Expected Surprises

I had to do a dreadful debate in Government class today. I hate presentations because I either block on words which confuses the hell out of people, speak too fast, or start to mumble in a unclear voice. I think today included a bit of everything I just said, which is bad but it isn’t necessarily horrible news.

I spent almost two nights writing a lawyer’s argument. I researched facts, used good diction, and tried to present a fair point. Below is my speech. The items in italic were omitted due to irrelevance. The bold text are the words and sentences I said, and everything unaltered was not said by me.
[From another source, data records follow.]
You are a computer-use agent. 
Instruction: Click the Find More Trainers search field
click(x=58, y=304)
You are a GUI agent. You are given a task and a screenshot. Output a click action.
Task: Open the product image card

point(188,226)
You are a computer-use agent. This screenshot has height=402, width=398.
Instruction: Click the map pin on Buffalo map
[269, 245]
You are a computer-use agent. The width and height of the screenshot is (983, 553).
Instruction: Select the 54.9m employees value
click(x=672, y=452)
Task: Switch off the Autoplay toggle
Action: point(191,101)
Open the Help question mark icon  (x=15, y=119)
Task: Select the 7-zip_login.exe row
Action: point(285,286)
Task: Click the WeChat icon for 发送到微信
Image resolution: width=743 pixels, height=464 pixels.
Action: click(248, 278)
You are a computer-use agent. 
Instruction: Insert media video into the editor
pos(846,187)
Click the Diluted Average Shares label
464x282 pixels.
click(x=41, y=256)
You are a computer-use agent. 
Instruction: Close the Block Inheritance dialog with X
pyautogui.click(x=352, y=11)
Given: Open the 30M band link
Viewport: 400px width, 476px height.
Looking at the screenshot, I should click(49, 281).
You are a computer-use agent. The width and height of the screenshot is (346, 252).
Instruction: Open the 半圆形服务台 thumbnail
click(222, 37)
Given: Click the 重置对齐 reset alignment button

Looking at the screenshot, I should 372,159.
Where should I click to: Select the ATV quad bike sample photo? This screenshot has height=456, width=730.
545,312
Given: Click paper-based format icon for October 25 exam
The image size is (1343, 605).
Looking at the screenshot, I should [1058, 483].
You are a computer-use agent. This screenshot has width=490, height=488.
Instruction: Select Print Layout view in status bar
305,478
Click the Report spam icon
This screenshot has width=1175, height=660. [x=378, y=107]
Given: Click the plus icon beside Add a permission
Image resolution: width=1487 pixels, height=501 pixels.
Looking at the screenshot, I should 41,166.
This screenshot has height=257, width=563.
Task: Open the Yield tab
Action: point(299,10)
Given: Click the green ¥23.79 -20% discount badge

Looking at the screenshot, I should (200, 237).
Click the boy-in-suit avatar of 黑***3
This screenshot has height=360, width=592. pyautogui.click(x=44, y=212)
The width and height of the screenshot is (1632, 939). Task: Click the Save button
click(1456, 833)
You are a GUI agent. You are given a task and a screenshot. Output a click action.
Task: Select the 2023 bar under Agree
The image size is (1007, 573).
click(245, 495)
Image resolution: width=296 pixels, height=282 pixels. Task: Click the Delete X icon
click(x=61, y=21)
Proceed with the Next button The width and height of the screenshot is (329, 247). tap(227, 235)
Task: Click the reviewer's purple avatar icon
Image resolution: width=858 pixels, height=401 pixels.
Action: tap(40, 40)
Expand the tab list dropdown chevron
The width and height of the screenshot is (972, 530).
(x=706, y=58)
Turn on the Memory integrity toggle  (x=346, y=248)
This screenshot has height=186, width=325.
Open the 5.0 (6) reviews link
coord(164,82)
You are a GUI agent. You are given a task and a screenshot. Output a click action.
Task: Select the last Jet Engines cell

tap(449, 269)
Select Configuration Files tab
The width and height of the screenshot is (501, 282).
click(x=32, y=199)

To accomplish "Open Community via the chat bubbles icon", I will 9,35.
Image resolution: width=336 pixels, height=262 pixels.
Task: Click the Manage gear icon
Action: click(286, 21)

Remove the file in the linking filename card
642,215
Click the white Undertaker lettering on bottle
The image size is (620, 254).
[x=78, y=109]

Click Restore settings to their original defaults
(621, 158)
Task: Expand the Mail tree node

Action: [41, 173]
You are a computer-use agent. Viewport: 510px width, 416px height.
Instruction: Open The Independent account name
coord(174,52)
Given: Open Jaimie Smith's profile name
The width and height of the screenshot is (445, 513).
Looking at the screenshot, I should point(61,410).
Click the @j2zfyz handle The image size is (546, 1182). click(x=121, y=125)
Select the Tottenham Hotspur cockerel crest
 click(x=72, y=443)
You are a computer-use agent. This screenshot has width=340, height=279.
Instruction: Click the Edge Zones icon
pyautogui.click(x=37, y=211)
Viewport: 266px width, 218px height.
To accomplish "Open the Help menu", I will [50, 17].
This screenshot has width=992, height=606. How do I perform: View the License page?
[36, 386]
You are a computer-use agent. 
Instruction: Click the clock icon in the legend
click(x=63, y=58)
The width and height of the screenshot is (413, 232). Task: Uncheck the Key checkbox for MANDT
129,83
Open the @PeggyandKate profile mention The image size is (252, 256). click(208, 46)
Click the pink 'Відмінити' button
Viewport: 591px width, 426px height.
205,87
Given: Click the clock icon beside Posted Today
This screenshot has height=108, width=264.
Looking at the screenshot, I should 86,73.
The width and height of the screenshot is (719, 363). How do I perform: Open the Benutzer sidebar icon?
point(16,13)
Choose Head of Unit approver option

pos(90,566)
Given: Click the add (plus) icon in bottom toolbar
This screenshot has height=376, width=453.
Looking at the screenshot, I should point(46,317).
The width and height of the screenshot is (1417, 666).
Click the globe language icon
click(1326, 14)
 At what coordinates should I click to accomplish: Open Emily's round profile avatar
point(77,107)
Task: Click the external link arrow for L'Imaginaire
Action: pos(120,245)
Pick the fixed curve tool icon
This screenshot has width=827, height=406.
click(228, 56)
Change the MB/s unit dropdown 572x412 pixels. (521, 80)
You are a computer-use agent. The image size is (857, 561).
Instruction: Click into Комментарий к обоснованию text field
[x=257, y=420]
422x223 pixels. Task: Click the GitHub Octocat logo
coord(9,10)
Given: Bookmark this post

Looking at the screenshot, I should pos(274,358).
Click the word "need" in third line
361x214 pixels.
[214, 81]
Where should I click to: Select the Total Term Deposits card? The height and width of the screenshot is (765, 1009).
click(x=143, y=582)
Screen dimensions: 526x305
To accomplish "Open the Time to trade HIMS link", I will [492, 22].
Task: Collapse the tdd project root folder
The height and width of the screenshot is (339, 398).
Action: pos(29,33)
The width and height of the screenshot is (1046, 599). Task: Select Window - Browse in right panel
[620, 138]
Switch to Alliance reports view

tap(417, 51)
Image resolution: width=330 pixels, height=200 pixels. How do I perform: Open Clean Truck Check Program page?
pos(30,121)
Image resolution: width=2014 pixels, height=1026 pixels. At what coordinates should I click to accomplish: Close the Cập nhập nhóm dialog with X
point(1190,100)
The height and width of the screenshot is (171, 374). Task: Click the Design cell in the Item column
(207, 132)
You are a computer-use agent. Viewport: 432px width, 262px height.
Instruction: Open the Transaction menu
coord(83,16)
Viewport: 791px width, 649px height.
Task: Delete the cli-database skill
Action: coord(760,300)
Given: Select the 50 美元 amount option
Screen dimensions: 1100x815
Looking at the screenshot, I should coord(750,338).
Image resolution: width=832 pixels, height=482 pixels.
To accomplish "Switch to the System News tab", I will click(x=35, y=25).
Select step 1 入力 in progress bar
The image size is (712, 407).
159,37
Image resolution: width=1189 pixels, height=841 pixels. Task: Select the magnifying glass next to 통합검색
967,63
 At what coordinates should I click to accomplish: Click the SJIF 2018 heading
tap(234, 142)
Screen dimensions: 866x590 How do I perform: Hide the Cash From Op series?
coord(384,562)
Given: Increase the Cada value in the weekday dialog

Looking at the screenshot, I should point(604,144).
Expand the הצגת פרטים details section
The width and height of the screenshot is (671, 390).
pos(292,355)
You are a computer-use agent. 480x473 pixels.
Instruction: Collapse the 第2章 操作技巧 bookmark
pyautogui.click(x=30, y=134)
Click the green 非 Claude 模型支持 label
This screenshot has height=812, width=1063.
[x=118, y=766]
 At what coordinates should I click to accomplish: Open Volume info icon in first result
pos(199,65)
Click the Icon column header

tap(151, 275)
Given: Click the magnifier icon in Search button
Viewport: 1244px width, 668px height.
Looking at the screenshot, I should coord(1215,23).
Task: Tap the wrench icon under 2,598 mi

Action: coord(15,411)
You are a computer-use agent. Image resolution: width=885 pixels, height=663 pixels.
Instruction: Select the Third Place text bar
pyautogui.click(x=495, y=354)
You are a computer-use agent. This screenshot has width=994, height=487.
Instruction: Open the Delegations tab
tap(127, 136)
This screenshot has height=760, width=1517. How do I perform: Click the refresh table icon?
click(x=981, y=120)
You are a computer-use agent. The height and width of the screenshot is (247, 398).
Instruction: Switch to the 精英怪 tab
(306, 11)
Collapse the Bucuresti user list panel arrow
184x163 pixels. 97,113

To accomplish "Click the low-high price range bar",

On the night of March 8, 1949, Mr. Feiner stood atop a wooden box in a New York sidewalk, speaking to a modest crowd of 75-80 people. He presented some unpopular opinions about President Truman, the mayor, and others. Two police officers stood across the street, watching Mr. Feiner for close to 30 minutes. As Mr. Feiner made some unpopular remarks, the crowd grew unruly. They were shoving, yelling, and even threatening to harm Mr. Feiner if he did not stop talking. The police officers then decided to ask him three times to get off the wooden box and stop. Each time, Feiner refused until he was ultimately arrested and taken away.

Mr. Feiner was only exercising his First Amendment rights. He did not want to purposely cause a riot or disruption. Some aspects of his speech were crude, but unpopular opinions are bound to spark a reaction. In the case of Kunz v. New York, the government cannot inappropriately limit expressions protected by the First Amendment. His choice of language might’ve been vile, but that does not mean he is denied of his right to voice his mind, as decided in the case of Terminiello v. Chicago. Justice Douglas explains that the purpose of free speech is to invite dispute, and provocative speech can be seen as a positive.

The police officers stood on the sidewalk for close to half an hour, and only by their own will did they decide to intervene. Based on witness testimonies, the officers first asked, then told, then demanded that Feiner step off the podium. We do not live in a society where citizens are forced to obey orders.

A duty of law enforcement is to ensure the safety of Mr. Feiner. The volatile crowd should’ve been contained by the officers, but yet nothing was done. The law is here to safeguard my client’s constitutional rights and safety. These officers were in defiant of their sworn duty to “protect and serve”. My client did not use fighting words or purposely infuriate the crowd. He cannot be held responsible for the actions of the crowd. But yet, only one person was arrested that night.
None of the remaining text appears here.